* **WORK INSTRUCTIONS**: Transcribe the data in full and exactly, omitting any pictures.

* **DATA SUPPLIED**:
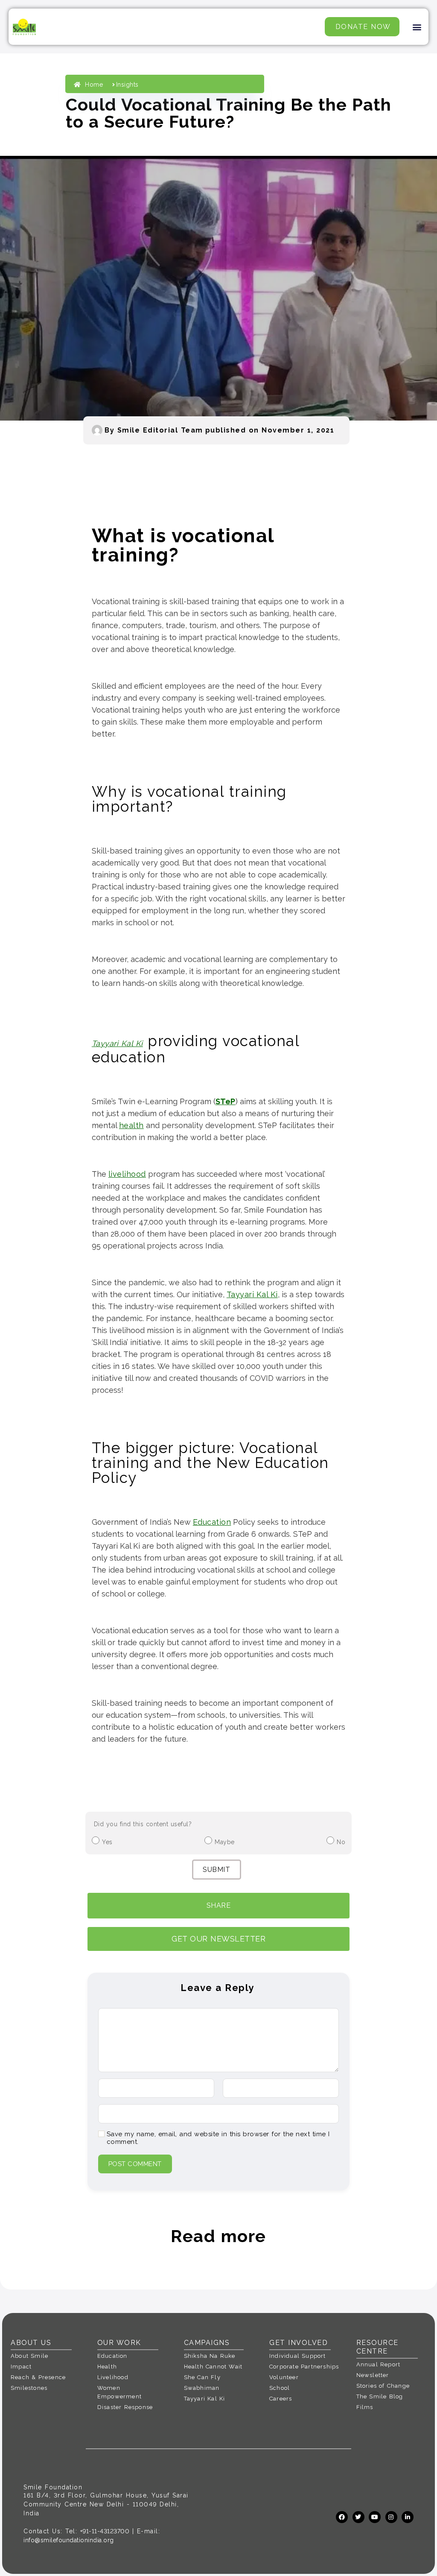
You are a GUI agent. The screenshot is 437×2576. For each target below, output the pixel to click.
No (341, 1842)
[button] (417, 27)
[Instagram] (391, 2517)
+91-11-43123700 (105, 2531)
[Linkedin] (408, 2517)
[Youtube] (375, 2517)
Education (212, 1522)
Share (219, 1905)
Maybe (225, 1842)
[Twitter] (358, 2517)
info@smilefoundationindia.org (68, 2540)
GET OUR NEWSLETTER (218, 1938)
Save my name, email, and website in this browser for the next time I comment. (218, 2138)
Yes (107, 1842)
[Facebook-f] (342, 2517)
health (131, 1125)
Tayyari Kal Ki (117, 1043)
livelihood (127, 1174)
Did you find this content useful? (143, 1824)
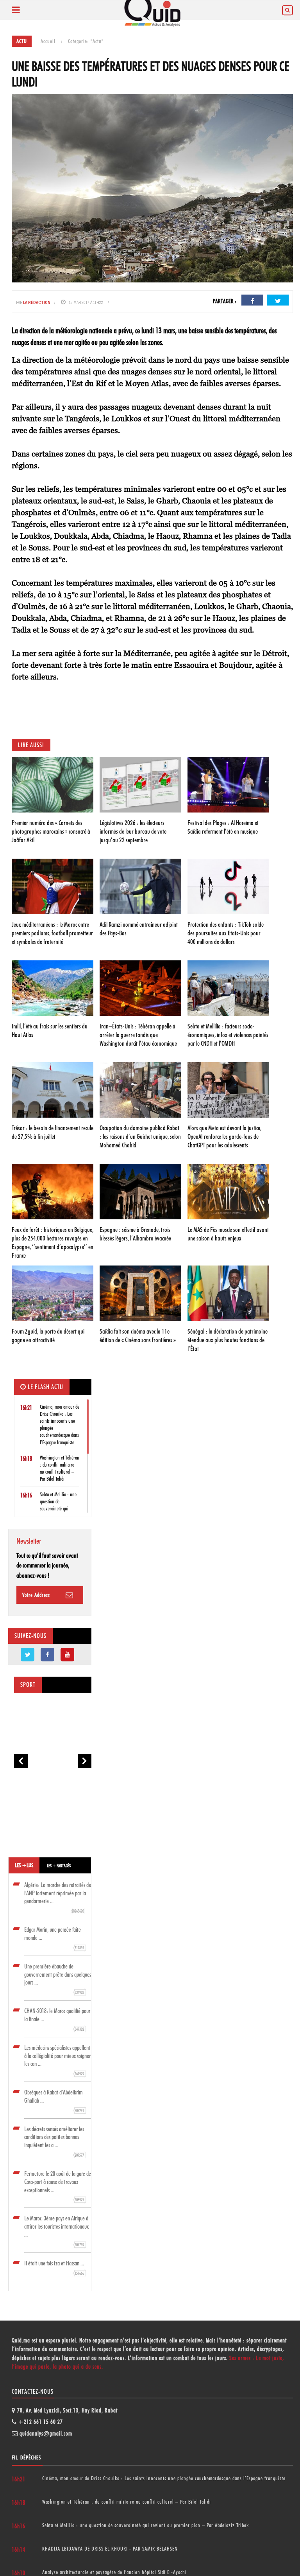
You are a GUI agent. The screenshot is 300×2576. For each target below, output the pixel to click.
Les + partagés (59, 1865)
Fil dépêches (26, 2457)
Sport (28, 1684)
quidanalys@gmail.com (46, 2433)
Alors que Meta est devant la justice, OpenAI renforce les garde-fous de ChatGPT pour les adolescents (224, 1136)
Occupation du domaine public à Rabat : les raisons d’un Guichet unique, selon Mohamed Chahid (140, 1136)
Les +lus (24, 1865)
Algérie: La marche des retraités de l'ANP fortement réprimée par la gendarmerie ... (57, 1897)
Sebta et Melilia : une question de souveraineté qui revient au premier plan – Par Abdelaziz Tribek (145, 2525)
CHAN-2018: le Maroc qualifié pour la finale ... (57, 2019)
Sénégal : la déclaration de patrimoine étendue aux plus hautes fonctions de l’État (228, 1339)
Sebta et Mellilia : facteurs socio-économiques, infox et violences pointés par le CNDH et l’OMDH (228, 1034)
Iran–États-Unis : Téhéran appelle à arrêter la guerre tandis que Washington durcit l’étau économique (138, 1034)
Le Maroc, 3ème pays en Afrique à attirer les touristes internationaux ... (56, 2231)
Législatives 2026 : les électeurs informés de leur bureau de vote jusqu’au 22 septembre (133, 831)
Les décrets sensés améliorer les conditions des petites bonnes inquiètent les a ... (54, 2141)
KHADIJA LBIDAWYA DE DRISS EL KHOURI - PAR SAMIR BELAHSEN (110, 2548)
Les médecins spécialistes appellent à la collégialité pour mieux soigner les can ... (57, 2060)
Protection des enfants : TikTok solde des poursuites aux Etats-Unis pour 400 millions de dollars (226, 933)
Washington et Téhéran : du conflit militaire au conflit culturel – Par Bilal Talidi (126, 2502)
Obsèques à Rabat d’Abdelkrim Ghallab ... (54, 2101)
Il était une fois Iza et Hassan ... (54, 2268)
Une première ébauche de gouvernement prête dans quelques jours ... (57, 1979)
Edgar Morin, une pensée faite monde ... (54, 1938)
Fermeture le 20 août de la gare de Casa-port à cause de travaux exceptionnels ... (57, 2186)
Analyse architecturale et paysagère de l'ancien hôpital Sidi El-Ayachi (114, 2572)
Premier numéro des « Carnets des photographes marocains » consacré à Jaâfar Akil (51, 831)
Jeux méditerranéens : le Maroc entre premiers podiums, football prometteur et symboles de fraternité (52, 933)
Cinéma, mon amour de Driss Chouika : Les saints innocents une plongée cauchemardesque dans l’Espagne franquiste (164, 2478)
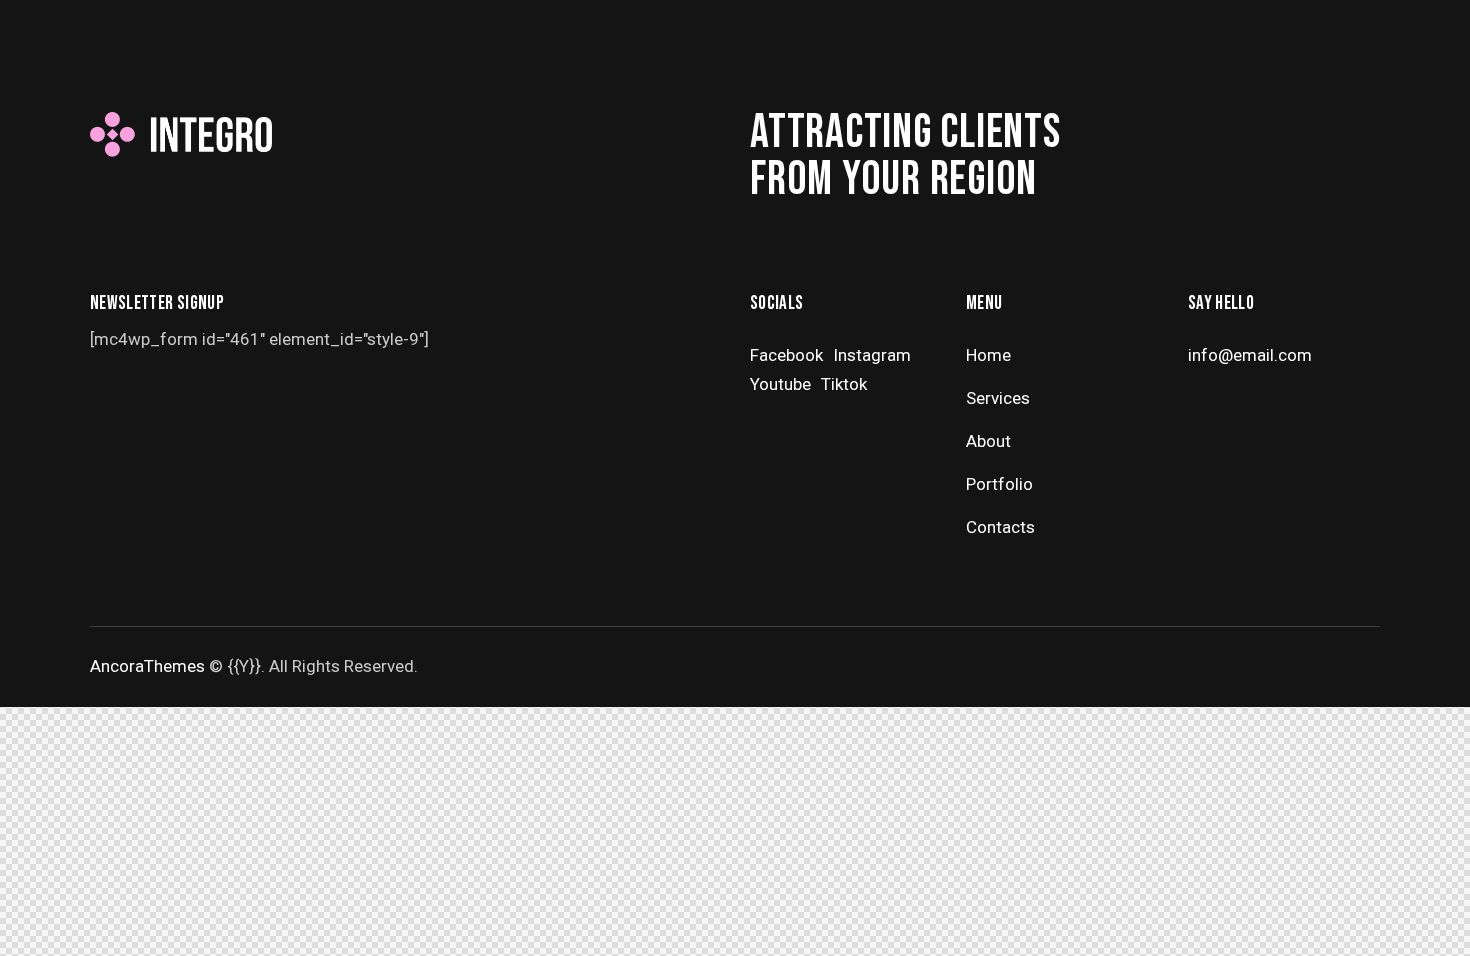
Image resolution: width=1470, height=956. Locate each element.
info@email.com (1250, 355)
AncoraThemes (147, 666)
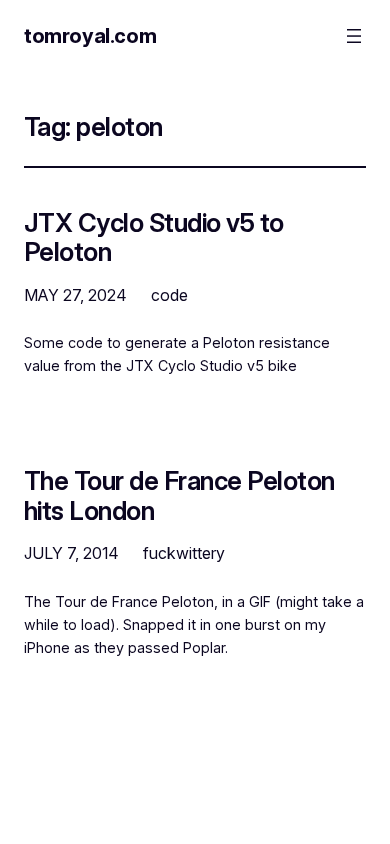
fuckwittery (184, 553)
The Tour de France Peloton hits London (179, 495)
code (169, 295)
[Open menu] (354, 36)
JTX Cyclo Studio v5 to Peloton (154, 237)
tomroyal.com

* **SOLVED EXERCISE**:
You are a GUI agent. The screenshot is 437×2576. For each target below, output the pixel to click.
No (341, 1842)
[button] (417, 27)
[Instagram] (391, 2517)
+91-11-43123700 (105, 2531)
[Linkedin] (408, 2517)
[Youtube] (375, 2517)
Education (212, 1522)
Share (219, 1905)
Maybe (225, 1842)
[Twitter] (358, 2517)
info@smilefoundationindia.org (68, 2540)
GET OUR NEWSLETTER (218, 1938)
Save my name, email, and website in this browser for the next time I comment. (218, 2138)
Yes (107, 1842)
[Facebook-f] (342, 2517)
health (131, 1125)
Tayyari Kal Ki (117, 1043)
livelihood (127, 1174)
Did you find this content useful? (143, 1824)
You are a GUI agent. The screenshot is 300×2576. For each target below, output the pixel to click.
Les + partagés (59, 1865)
Fil dépêches (26, 2457)
Sport (28, 1684)
quidanalys@gmail.com (46, 2433)
Alors que Meta est devant la justice, OpenAI renforce les garde-fous de ChatGPT pour les adolescents (224, 1136)
Occupation du domaine public à Rabat : les raisons d’un Guichet unique, selon Mohamed Chahid (140, 1136)
Les +lus (24, 1865)
Algérie: La marche des retraités de l'ANP fortement réprimée par la gendarmerie ... (57, 1897)
Sebta et Melilia : une question de souveraineté qui revient au premier plan – Par Abdelaziz Tribek (145, 2525)
CHAN-2018: le Maroc qualifié pour la finale ... (57, 2019)
Sénégal : la déclaration de patrimoine étendue aux plus hautes fonctions de l’État (228, 1339)
Sebta et Mellilia : facteurs socio-économiques, infox et violences pointés par le CNDH et l’OMDH (228, 1034)
Iran–États-Unis : Téhéran appelle à arrêter la guerre tandis que Washington durcit l’étau économique (138, 1034)
Le Maroc, 3ème pays en Afrique à attirer les touristes internationaux ... (56, 2231)
Législatives 2026 : les électeurs informés de leur bureau de vote jusqu’au 22 septembre (133, 831)
Les décrets sensés améliorer les conditions des petites bonnes inquiètent les a ... (54, 2141)
KHADIJA LBIDAWYA DE DRISS EL KHOURI - PAR SAMIR BELAHSEN (110, 2548)
Les médecins spécialistes appellent à la collégialité pour mieux soigner les can ... (57, 2060)
Protection des enfants : TikTok solde des poursuites aux Etats-Unis pour 400 millions de dollars (226, 933)
Washington et Téhéran : du conflit militaire au conflit culturel – Par Bilal Talidi (126, 2502)
Obsèques à Rabat d’Abdelkrim Ghallab ... (54, 2101)
Il était une fois Iza et Hassan ... (54, 2268)
Une première ébauche de gouvernement prête dans quelques jours ... (57, 1979)
Edgar Morin, une pensée faite monde ... (54, 1938)
Fermeture le 20 août de la gare de Casa-port à cause de travaux exceptionnels ... (57, 2186)
Analyse architecturale et paysagère de l'ancien hôpital Sidi El-Ayachi (114, 2572)
Premier numéro des « Carnets des photographes marocains » consacré à Jaâfar Akil (51, 831)
Jeux méditerranéens : le Maroc entre premiers podiums, football prometteur et symboles de fraternité (52, 933)
Cinéma, mon amour de Driss Chouika : Les saints innocents une plongée cauchemardesque dans l’Espagne franquiste (164, 2478)
Image resolution: width=1470, height=956. Locate each element.
info@email.com (1250, 355)
AncoraThemes (147, 666)
fuckwittery (184, 553)
The Tour de France Peloton hits London (179, 495)
code (169, 295)
[Open menu] (354, 36)
JTX Cyclo Studio v5 to Peloton (154, 237)
tomroyal.com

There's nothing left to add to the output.